Origine des ingrédients, méthode de production: les consommateurs exigent des informations. La filière du vacherin Mont-d’Or AOP a numérisé sa traçabilité. Pour plus de sécurité interne et pour rassurer ses clients.
n peut être une spécialité fromagère traditionnelle et avoir recours à des solutions informatiques innovantes! Le vacherin Mont-d’Or l’a prouvé en annonçant la numérisation de tout son processus de fabrication, de la réception du lait à l’affinage en passant par la fabrication. Temps de saumurage, pH, nettoyage des lots: tout y est. Fini les formulaires papier, désormais les fromagers
tapoteront sur leurs tablettes entre l’emprésurage du lait et la mise en moules du caillé. Ce saut technologique a été lancé par l’Interprofession du vacherin Mont-d’Or AOP, en collaboration avec la start-up valaisanne FairTrace.
Le fromager et affineur Vincent Tyrode, à L’Auberson (VD), a participé activement à l’élaboration de cette solution informatique. Il l’a d’ores et déjà mise en place pour cette saison 2017-2018 du vacherin Mont-d’Or qui vient de débuter. «C’est un outil qui est désormais à la disposition de nos membres. À terme, un million de fromages seront identifiés de cette manière, signale Pascal Monneron gérant de l’Interprofession. La traçabilité faisait jusqu’alors l’objet de beaucoup de paperasserie. Désormais, la vie de chaque fromage est rapidement consultable sur tablette. En cas de problème, on peut vite réagir.»
Une filière très surveillée
En ce sens, la filière du vacherin Mont-d’Or AOP est sans doute encore plus à cheval sur les questions de sécurité alimentaire que d’autres productions fromagères. En effet, ses pâtes molles sont par essence plus fragiles. Elles traînent derrière elles aussi les séquelles des problèmes de listériose qui avaient mis la Suisse en émoi et la filière en danger à la fin des années huitante. «Chaque année, deux ou trois lots sont détruits à la
suite de problèmes bactériologiques ou chimiques, précise Pascal Monneron. Le vacherin Mont-d’Or AOP est le fromage le plus contrôlé de Suisse. Le logiciel que nous avons développé est très complet. Il pourrait tout à fait être adapté et adopté par d’autres filières fromagères.»
Le développement de ce système de traçabilité interne a coûté 60 000 francs, dont la moitié a été financé par l’Office fédéral de l’agriculture dans le cadre de l’ordonnance sur la promotion de la qualité et de la durabilité dans le secteur agroalimentaire. Ce dernier envisage d’ailleurs d’étendre l’utilisation de cet outil à d’autres secteurs agroalimentaires helvétiques.

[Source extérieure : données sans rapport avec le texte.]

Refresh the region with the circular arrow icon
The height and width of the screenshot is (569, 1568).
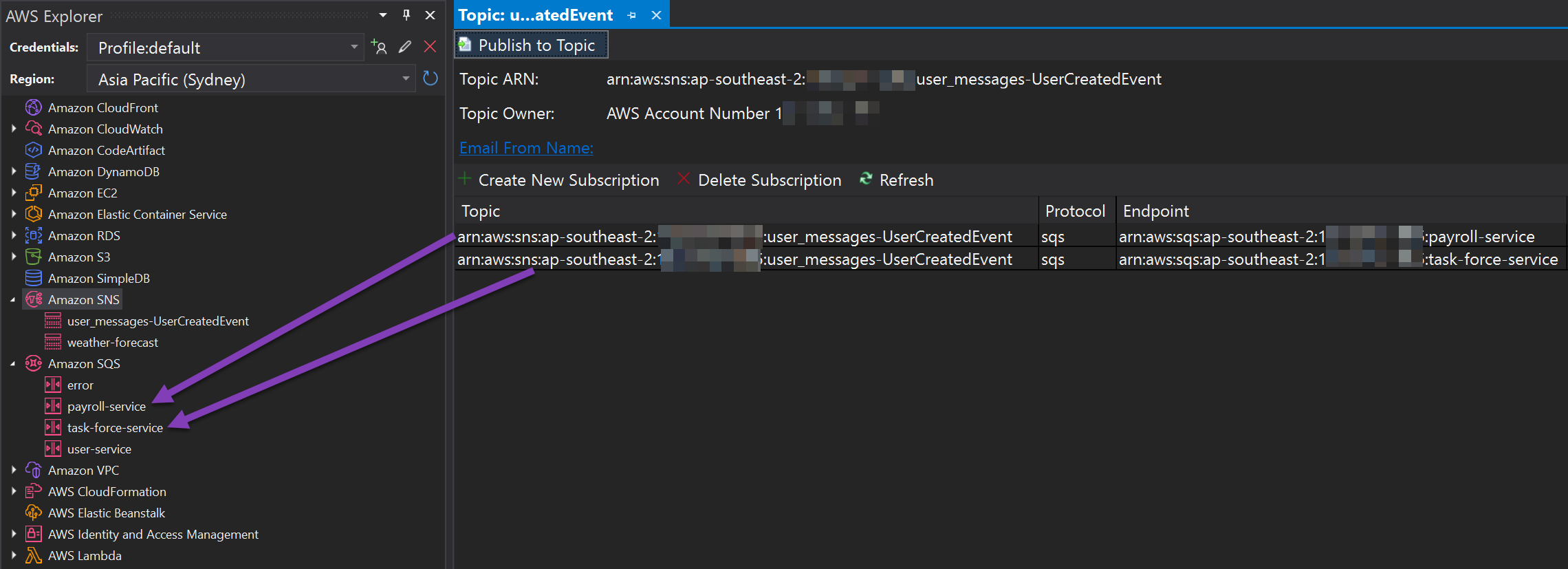pyautogui.click(x=431, y=78)
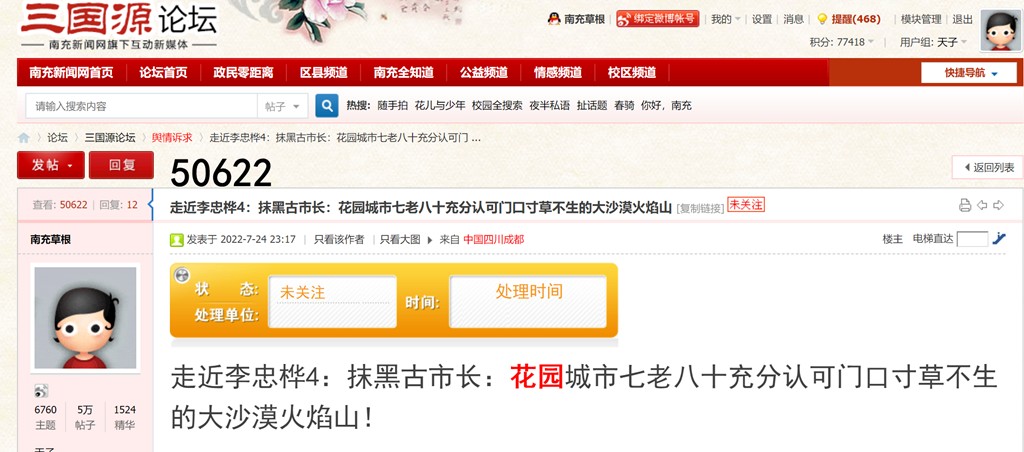Click the QQ penguin icon
1024x452 pixels.
click(x=554, y=19)
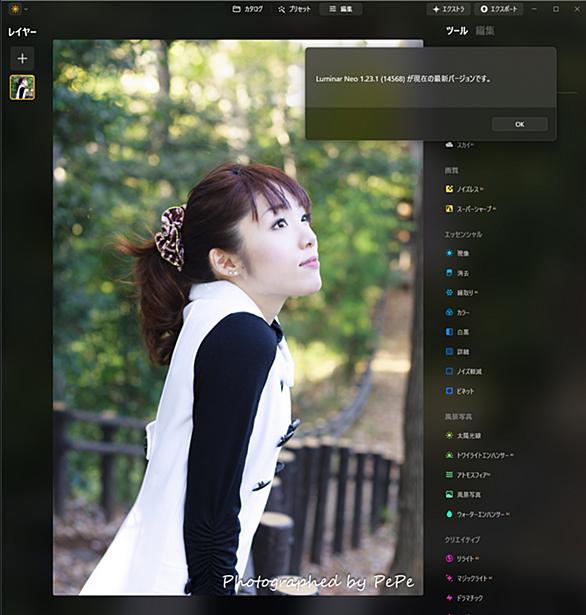Image resolution: width=586 pixels, height=615 pixels.
Task: Select the 消去 (Erase) tool
Action: point(457,273)
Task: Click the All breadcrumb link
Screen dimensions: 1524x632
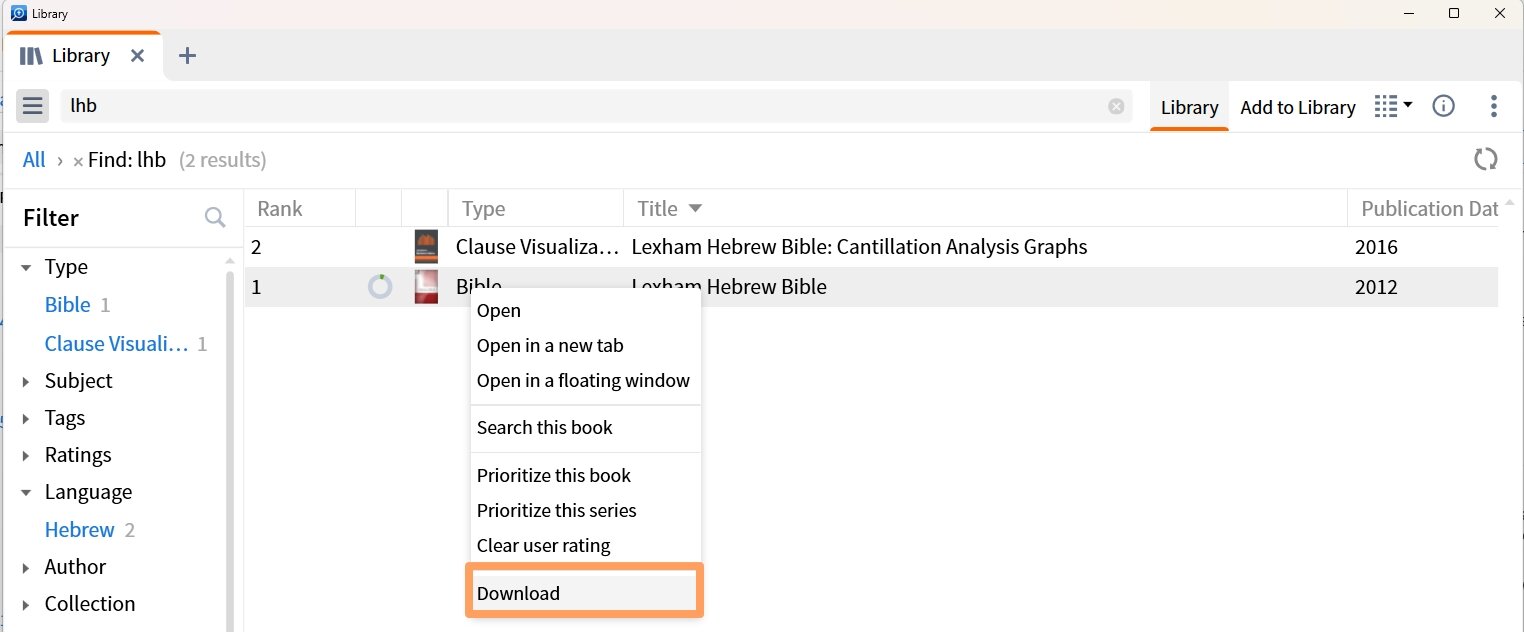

Qu’y gagne le consommateur?
Assurer la sécurité alimentaire, c’est bien. Encore faut-il le faire savoir. L’entreprise FairTrace a donc également développé une étiquette code QR (voir l’encadré ci-contre) pour la fromagerie Tyrode qui produit 120 des 580 tonnes de vacherin Mont-d’Or AOP fabriquées annuellement. «Une partie des consommateurs est à la recherche d’informations plus complètes et fiables sur les produits qu’elle achète, estime Bertrand Baeriswyl, directeur de FairTrace. Ces étiquettes sont collées sur les boîtes et donnent accès à des informations permettant de rendre visible le processus de traçabilité de la filière. Il est le garant de la qualité du produit et justifie aussi en partie son prix.»
Ce que l’on ne peut pas mettre sur l’étiquette trouve donc refuge sur internet. Dans le cas qui nous occupe, l’historique du lot précise la date de fabrication, celle d’arrivée en cave, la durée d’affinage, la date de commercialisation et une phrase on ne peut plus rassurante: «Toutes les analyses sont conformes.» À cela s’ajoutent des informations purement marketing: les coordonnées de la fromagerie, des photos et une vidéo de démonstration. «De telles informations sont évidemment plus digestes que le cahier des charges de l’Interprofession in extenso, c’est évident! Elles ne peuvent que renforcer l’authenticité d’un produit, commente Alain Farine, directeur du bureau de l’Association suisse des AOP-IGP. On voit qui est derrière le fromage, cela rassure et permet de lutter contre la déshumanisation de la production alimentaire.» Le code QR s’imposera-t-il comme un outil permettant de renforcer les liens, parfois très distendus, entre producteurs et consommateurs? Ce n’est pas impossible. Toutefois, le consommateur, s’il est de plus en plus connecté, n’a toujours qu’un laps de temps restreint pour analyser le contenu de son cabas.